Unfinished Business

by Mary Shipp Bartlett

A student and her professor meet for lunch one day after an art history class at Chaffey College. The student, Martha Arguello, is the mother of three teenage boys. Once a serious scholar at NYU, she had “stopped out” during the turbulent ’70s to come to California with her mother and siblings. Now, she has returned to community college and is just taking courses she likes; she isn’t focused on a degree.

The professor, a CGU graduate in fine arts, begins to discuss another woman who, she says, didn’t plan to complete her education.”Why wouldn’t a woman invest in herself?” she poses.

Wham. Although the professor is ostensibly referring to someone else, the question goes straight to Martha’s heart. She thinks,”I’ve invested in everybody else, now it’s time to invest in me.”

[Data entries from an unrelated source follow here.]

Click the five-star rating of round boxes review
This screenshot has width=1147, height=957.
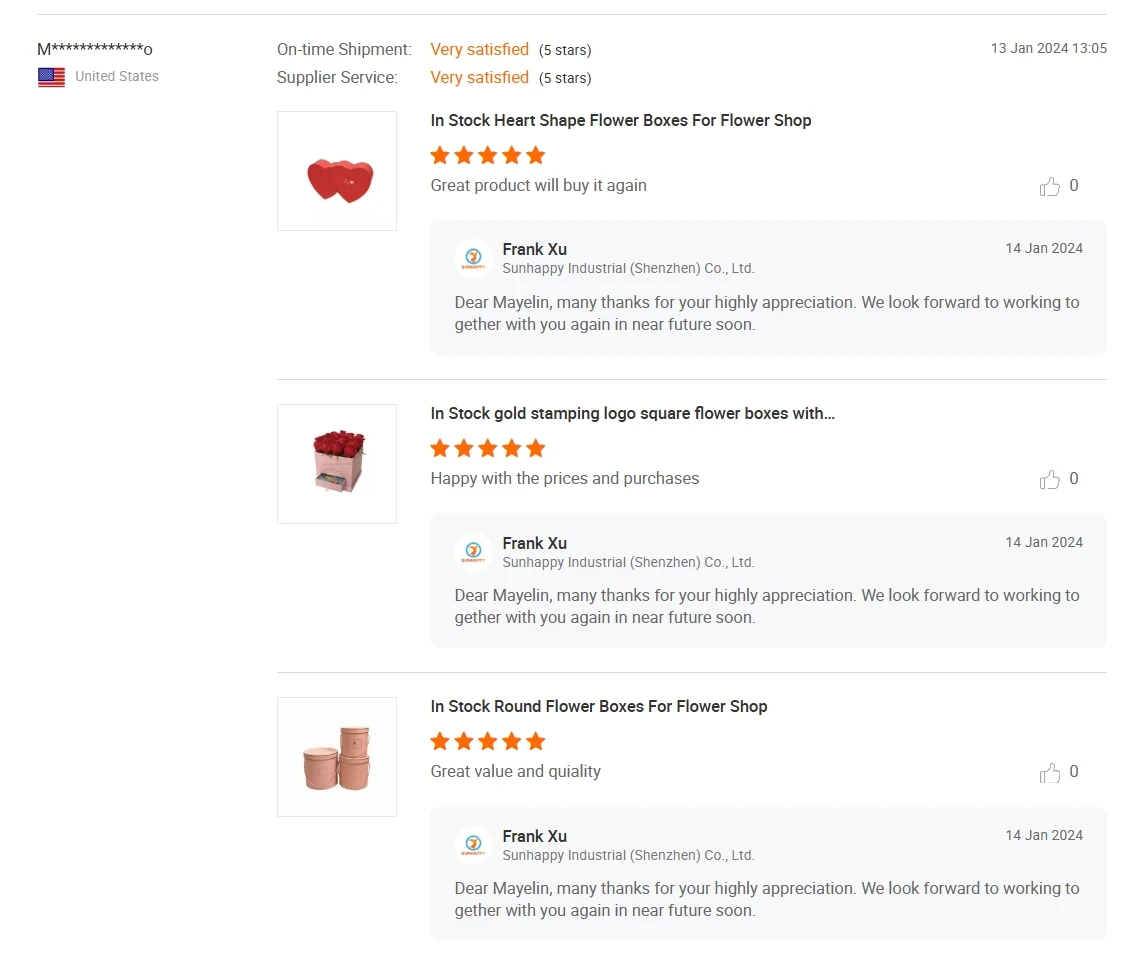(487, 741)
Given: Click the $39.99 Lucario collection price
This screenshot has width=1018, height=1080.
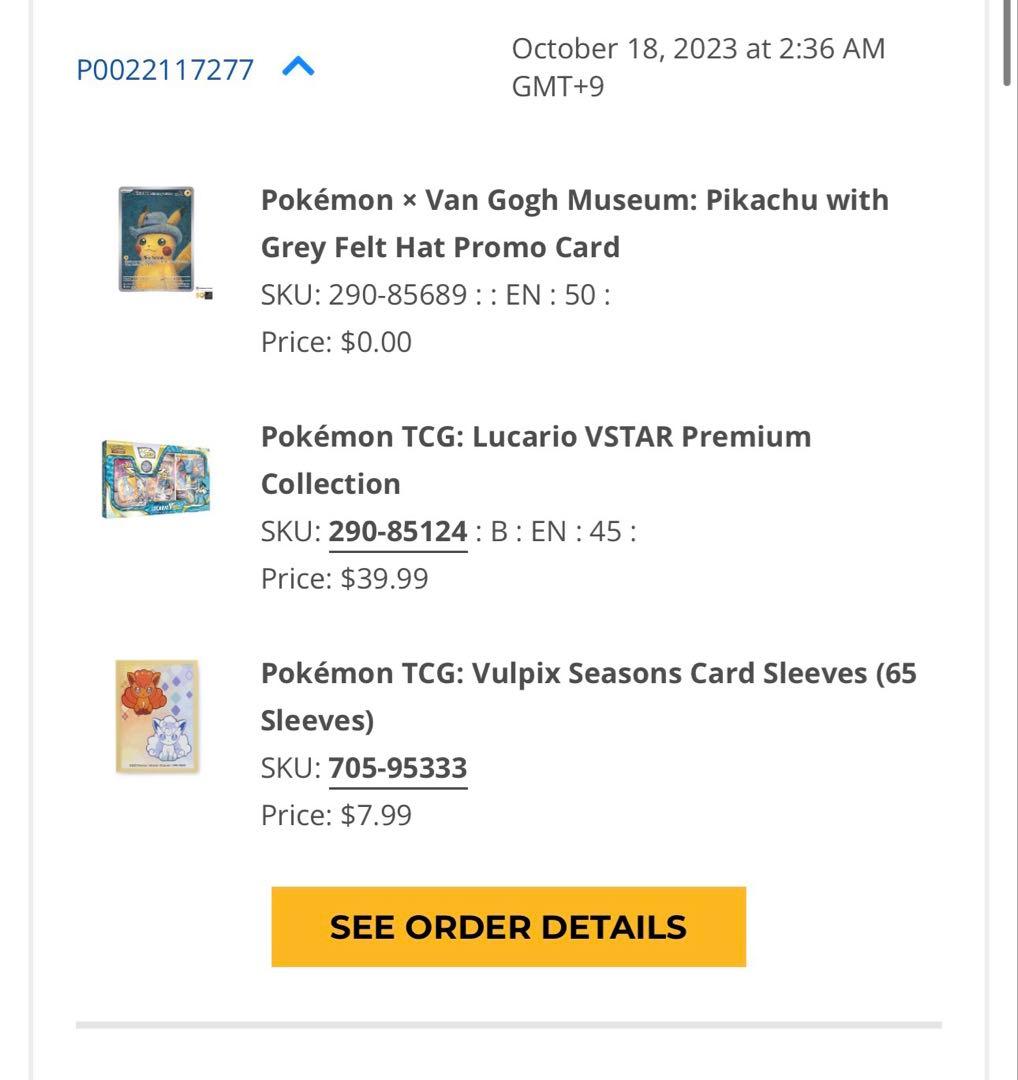Looking at the screenshot, I should [384, 578].
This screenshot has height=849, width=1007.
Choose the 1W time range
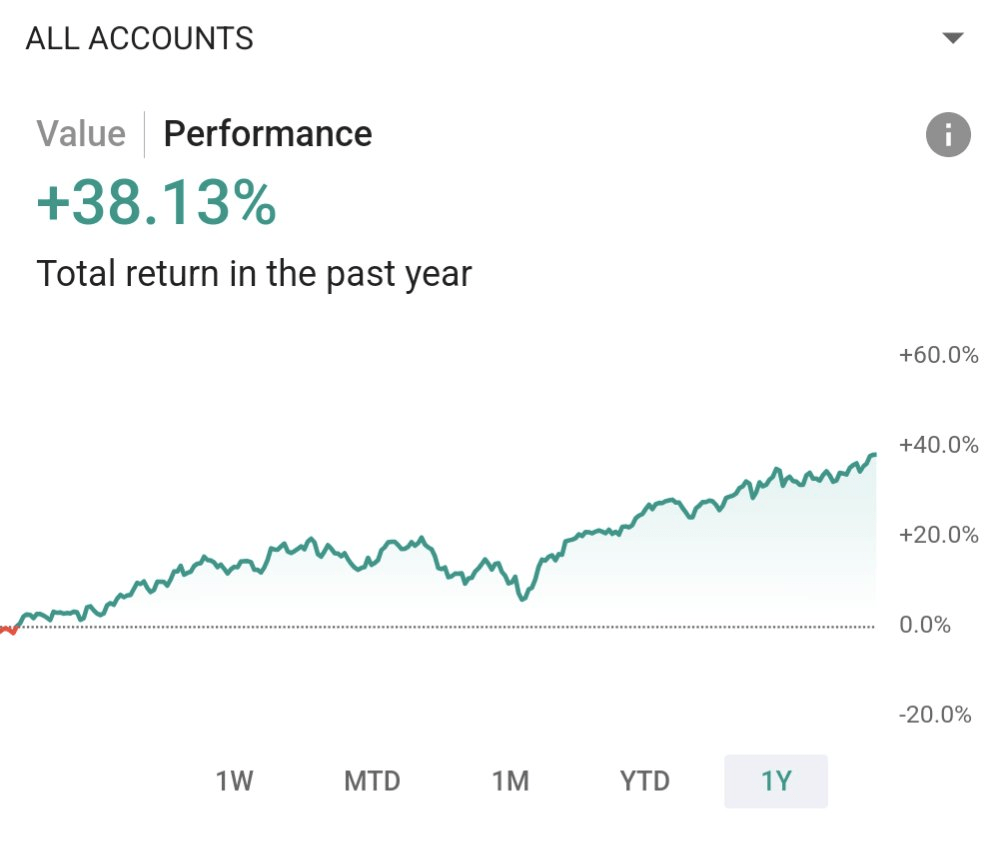click(x=234, y=781)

Jump ahead, three years later, to May 15, 2005. Martha marches down Elm Tree Lawn, the senior member of the Class of 2005, and graduates from Scripps College with honors in both art history and history. Her husband and three sons (now 18, 21, and 23) cheer as she strides across the outdoor stage for her diploma.

This fall, Martha will continue to invest in herself—and in her chosen field—as she enters the Ph.D. program in history at the University of California, Irvine. Her goal is to teach, write, and to do scholarship on the Dominican Republic, Puerto Rico, and Cuba.”This area of the Caribbean is an up-and-coming area of study,” she says. “It’s also an underrepresented area that I believe I can contribute to.” Martha also received offers from Tufts, Brandeis, Connecticut, and Purdue Universities, and well as UC campuses at Santa Cruz, Santa Barbara, and Los Angeles.

Martha discovered her love for art, history, and writing early in life. Born in the Dominican Republic, she joined her parents, who had immigrated earlier to New York City to escape the dictatorship of Trujillo, when she was seven. In Manhattan, she went to a Catholic boarding school and then to Mother Cabrini High School, which remains an all-girls’ school with high academic standards.

From an early age, she was taught art; from elementary school on she started winning medals and her work was shown in local exhibitions. Nearby was the Schomburg Center for Research in Black Culture at the New York Public Library, which fed her interest in history; the center contains the entire collection of Arthur Schomburg, a black Puerto Rican. As a teenager, she recalls that she was very much in tune with the Civil Rights Movement. When Malcolm X was killed, in 1965, it happened at the Audubon Ballroom, five blocks away from her home and the dance hall and meeting place for young people in the community. “I remember the day,” she said.”We were devastated.” In school, she read Malcolm X’s autobiography.

She developed her own writing. At her graduation from Mother Cabrini, Martha won the English subject award based on her writing skills. It was a proud moment for her and her parents, especially as English was a second language for them all. Her mother and father encouraged her to go to college, and she went to nearby NYU on a scholarship.

Even though Martha did not pursue her formal education for many years after attending NYU, she continued her artistic interests. She also concentrated on being a wife and mother. She had had such a strong art education as a child that she was dismayed when art wasn’t offered at her middle son’s school. She volunteered to step in and teach an after-school program, and was hired on the next year. Several years later, she learned that the art teacher at Saint Mark’s School, in Upland, California, where her children attended, was nearing retirement. She began helping out in that class and eventually took over as art teacher for all the elementary grades; for the past seven years she has taught art there two full days a week, even when attending Scripps full time.

Martha Arguello chose Scripps, after that fateful lunch meeting, after another one of her Chaffey professors urged her to explore The Claremont Colleges. Accepted to both Scripps and Pitzer, Martha found Scripps was the stronger campus in which to pursue art history. She loved the idea of a women’s college with its emphasis on women’s achievement and its supportive environment. Plus, it was beautiful.

But combining college, teaching, and family life has been a tough balancing act for Martha, who credits her family for their enormous support. All three sons will be in college next year, one at Otis College of Art and Design and the other two at Cal State, San Bernardino. “I try to be an example for them,” she says, and adds, with a laugh,”I’m the best student in the house—and they know it.”

Martha also credits her academic success to close relationships with the faculty, both at Scripps and Pomona:”I was lucky to have been mentored by Cindy Forster [associate professor of history]. She was my anchor.”

As for the Scripps students, most of whom are near the ages of her sons, Martha admits to a bit of disconnect at first. But once here, she immediately joined Café Con Leche, then in its founding year. She regularly goes to Candlelight dinners at the Malott Commons to meet people, and has volunteered to teach art for the past three sessions of the Scripps College Summer Academy.

“I make my way,” Martha says. Indeed she does. History has proven that.